### [Task requirements]
Return exactly the lines below, starting with the one that has "Expand the 安全 security section" and going on through the one that has "The height and width of the screenshot is (539, 1600).".

### [Excerpted records]
*** Block opens ***

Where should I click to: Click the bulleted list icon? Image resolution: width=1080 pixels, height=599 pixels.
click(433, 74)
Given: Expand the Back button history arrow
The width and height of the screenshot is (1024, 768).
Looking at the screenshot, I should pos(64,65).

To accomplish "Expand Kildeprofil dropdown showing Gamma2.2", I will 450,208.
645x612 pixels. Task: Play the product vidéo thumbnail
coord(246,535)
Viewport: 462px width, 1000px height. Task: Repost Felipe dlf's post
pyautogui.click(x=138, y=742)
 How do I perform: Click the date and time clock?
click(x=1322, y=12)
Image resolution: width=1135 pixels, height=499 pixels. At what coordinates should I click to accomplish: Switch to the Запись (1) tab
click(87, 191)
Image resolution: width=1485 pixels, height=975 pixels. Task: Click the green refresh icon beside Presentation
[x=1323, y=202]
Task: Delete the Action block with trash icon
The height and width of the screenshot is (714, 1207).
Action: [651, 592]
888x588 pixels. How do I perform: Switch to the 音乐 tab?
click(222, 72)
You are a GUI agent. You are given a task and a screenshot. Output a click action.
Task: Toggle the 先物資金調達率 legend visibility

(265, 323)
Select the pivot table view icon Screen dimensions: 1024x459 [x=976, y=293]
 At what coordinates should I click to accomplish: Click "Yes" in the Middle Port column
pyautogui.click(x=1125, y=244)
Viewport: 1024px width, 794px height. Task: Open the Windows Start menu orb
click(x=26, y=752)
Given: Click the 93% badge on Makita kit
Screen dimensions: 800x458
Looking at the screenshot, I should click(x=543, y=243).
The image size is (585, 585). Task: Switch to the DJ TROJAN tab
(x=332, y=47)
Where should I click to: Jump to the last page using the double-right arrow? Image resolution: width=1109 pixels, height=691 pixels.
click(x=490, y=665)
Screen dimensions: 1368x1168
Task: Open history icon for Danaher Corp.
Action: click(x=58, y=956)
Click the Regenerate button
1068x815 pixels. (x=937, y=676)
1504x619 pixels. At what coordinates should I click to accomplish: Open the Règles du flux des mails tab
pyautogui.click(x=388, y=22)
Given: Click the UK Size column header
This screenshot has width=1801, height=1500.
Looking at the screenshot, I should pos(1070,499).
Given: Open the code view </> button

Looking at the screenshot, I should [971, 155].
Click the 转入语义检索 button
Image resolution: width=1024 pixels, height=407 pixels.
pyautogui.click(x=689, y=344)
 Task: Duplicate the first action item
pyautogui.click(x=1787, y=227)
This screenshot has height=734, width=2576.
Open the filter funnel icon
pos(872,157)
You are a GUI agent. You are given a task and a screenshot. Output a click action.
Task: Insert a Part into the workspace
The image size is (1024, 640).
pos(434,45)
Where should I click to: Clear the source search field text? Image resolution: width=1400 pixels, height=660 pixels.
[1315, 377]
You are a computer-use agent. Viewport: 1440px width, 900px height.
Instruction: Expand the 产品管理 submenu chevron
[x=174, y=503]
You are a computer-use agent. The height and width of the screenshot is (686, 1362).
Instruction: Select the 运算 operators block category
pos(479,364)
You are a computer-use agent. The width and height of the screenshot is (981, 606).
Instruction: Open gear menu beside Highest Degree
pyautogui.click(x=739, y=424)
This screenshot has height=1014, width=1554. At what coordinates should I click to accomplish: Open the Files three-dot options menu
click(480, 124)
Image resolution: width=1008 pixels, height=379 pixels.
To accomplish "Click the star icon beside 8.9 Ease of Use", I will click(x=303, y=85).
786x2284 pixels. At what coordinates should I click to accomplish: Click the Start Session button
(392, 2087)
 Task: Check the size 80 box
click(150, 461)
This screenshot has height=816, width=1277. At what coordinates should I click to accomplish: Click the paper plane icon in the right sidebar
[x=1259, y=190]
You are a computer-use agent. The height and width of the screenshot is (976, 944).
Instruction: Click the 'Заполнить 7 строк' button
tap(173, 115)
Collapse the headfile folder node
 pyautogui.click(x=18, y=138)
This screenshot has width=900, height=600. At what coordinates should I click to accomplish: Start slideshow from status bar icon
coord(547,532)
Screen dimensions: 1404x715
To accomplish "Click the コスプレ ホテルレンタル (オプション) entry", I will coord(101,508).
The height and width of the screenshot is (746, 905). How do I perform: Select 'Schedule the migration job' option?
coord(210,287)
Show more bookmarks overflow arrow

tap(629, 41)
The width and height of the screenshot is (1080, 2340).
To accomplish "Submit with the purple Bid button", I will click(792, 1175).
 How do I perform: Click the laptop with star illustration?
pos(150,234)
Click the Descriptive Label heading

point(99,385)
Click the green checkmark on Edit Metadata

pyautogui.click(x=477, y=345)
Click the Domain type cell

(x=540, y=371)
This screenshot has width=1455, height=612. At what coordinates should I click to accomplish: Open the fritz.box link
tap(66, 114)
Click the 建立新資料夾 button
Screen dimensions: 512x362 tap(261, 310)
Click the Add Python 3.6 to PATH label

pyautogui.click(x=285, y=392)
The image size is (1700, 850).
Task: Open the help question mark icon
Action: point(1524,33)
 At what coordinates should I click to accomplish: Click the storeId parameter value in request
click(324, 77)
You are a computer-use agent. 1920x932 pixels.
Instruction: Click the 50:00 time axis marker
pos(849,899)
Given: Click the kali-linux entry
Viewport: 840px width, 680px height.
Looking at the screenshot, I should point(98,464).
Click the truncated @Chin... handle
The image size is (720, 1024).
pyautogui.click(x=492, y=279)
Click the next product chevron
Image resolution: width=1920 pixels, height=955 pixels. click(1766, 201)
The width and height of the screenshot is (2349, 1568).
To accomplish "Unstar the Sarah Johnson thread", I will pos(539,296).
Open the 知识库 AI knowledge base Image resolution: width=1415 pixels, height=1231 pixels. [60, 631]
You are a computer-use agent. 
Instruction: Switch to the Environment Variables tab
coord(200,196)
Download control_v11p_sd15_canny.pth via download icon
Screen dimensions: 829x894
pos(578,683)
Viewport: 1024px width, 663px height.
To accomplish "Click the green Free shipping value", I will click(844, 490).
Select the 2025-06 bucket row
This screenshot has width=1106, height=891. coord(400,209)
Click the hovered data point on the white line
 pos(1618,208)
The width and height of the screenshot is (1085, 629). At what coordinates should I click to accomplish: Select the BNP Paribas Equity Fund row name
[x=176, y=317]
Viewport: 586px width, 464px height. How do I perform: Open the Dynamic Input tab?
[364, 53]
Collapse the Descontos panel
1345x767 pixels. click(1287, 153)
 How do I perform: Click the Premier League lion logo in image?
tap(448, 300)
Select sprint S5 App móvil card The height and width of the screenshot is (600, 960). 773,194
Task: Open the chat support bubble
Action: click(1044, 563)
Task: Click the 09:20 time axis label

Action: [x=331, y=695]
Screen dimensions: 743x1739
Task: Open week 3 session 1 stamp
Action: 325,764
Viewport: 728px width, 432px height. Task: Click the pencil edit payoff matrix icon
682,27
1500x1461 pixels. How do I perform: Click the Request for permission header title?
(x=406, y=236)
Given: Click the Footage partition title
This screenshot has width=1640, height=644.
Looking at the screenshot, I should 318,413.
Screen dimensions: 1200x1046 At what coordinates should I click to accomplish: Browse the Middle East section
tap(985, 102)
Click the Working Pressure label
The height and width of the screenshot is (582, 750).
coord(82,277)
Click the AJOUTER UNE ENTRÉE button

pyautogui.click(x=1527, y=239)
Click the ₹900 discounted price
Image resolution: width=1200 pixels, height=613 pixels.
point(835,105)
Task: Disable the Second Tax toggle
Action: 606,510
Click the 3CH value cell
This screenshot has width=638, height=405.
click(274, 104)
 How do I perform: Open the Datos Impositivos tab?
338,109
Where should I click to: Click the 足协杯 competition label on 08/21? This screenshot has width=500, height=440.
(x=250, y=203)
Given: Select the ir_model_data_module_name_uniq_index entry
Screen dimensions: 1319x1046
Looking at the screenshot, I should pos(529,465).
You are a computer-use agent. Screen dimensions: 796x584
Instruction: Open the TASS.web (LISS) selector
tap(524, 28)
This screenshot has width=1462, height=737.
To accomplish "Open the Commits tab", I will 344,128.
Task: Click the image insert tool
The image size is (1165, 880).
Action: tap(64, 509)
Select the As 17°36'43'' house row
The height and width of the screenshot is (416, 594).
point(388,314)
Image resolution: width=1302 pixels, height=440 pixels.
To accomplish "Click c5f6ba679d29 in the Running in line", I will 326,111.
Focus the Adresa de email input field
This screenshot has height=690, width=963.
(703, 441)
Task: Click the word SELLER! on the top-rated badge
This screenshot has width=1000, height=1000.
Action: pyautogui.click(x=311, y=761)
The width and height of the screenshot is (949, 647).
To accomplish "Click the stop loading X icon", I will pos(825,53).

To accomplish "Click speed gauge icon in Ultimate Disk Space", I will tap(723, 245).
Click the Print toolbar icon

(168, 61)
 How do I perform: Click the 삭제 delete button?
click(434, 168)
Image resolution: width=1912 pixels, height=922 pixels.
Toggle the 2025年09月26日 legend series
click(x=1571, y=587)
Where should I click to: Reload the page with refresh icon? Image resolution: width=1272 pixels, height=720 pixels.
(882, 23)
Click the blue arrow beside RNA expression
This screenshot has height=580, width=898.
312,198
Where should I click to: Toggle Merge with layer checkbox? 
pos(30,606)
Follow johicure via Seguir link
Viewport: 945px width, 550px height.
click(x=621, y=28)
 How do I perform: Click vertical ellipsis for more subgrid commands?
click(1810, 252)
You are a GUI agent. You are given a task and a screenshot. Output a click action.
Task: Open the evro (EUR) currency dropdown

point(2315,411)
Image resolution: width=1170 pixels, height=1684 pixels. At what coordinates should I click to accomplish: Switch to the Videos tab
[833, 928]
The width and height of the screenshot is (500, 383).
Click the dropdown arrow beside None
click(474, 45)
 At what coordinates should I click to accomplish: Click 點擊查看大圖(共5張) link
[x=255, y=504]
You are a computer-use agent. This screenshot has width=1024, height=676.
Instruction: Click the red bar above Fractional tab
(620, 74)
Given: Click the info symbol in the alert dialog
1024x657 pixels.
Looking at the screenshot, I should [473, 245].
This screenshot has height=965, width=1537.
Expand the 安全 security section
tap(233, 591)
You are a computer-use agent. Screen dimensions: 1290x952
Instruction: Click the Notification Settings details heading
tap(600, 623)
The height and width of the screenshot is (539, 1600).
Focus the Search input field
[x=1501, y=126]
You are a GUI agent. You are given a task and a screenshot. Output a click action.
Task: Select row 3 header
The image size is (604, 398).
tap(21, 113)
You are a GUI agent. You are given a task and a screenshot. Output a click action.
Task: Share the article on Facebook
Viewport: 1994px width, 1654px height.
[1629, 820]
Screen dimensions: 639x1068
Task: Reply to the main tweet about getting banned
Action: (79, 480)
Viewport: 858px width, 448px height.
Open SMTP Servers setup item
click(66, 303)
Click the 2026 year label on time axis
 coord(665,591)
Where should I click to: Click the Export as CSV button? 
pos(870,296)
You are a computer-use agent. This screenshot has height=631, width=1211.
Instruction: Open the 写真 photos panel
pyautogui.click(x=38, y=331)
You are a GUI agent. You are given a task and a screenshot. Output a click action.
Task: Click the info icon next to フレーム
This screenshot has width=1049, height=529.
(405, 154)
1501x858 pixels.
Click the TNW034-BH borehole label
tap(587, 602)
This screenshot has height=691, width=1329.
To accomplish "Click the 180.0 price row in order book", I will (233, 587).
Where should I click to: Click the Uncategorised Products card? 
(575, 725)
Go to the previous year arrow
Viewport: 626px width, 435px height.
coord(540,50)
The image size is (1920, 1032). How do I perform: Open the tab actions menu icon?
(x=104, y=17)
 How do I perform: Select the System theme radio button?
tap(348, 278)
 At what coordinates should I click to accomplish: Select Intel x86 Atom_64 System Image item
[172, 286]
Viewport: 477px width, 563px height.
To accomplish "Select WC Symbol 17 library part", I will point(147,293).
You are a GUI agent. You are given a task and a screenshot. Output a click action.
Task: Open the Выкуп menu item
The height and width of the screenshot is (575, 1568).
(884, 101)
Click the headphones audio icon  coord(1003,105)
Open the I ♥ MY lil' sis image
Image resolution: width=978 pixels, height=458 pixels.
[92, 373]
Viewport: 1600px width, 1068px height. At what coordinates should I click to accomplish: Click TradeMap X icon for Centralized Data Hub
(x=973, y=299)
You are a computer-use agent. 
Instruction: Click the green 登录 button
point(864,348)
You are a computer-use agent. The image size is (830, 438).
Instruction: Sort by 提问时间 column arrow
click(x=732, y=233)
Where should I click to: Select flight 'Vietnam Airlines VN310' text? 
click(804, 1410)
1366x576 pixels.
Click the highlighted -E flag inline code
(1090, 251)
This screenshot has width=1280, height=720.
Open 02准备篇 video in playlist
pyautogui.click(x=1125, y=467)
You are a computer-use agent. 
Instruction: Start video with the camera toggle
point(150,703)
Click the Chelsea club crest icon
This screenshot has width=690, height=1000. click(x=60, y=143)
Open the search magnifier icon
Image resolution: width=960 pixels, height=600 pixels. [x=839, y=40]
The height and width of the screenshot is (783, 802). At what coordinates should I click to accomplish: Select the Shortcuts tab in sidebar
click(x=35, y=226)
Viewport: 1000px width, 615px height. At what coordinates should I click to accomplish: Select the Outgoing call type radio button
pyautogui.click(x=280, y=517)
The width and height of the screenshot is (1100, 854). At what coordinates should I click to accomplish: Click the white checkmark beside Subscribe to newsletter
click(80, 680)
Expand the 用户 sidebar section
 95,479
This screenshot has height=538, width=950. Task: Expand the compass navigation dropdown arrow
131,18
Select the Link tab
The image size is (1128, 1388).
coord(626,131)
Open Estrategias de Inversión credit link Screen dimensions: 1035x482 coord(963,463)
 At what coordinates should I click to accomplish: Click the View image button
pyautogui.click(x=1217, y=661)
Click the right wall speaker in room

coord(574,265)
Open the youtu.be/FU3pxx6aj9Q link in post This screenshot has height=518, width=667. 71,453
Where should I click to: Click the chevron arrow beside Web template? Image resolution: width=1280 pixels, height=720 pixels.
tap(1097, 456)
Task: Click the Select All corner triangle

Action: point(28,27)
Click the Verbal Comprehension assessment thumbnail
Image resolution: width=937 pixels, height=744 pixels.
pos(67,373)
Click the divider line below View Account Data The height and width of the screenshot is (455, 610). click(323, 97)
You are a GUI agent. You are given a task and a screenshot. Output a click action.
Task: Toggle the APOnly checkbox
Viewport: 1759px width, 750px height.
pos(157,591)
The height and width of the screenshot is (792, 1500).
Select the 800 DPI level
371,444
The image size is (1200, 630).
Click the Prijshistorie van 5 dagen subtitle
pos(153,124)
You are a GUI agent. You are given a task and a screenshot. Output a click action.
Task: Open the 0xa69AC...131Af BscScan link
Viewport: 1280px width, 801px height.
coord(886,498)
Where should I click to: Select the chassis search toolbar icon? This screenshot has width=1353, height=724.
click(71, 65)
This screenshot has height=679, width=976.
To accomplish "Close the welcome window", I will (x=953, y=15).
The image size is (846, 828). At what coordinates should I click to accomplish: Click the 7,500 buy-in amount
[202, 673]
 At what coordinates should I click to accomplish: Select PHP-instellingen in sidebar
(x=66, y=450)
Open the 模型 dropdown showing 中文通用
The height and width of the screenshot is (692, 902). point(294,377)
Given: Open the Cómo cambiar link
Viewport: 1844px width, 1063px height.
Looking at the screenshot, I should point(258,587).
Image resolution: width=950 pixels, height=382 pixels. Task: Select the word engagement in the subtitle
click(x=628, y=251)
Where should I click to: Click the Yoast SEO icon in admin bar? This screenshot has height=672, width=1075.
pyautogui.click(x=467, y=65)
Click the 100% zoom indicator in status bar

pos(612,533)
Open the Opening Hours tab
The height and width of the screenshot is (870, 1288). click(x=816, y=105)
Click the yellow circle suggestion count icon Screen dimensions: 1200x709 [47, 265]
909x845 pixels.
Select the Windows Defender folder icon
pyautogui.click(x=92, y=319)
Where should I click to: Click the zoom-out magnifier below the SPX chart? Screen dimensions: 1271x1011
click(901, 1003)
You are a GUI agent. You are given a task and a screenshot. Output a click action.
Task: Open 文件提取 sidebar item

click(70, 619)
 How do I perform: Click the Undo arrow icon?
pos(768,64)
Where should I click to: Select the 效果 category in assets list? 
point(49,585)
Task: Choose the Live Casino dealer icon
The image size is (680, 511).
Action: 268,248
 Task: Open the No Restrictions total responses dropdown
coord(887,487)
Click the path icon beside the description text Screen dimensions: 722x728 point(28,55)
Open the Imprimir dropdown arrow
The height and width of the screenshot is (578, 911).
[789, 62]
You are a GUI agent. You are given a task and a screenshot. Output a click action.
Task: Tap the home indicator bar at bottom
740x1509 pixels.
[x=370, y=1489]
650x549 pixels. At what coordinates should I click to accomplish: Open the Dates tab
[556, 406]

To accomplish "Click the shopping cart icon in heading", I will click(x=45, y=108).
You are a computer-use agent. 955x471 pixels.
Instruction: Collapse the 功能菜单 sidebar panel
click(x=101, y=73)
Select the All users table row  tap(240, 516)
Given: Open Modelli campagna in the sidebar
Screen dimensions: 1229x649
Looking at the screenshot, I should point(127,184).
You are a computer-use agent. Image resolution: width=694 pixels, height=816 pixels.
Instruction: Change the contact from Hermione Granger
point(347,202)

*** Block closes ***

### [Worked solution]
Expand the 安全 security section
tap(233, 591)
You are a computer-use agent. Screen dimensions: 1290x952
Instruction: Click the Notification Settings details heading
tap(600, 623)
The height and width of the screenshot is (539, 1600).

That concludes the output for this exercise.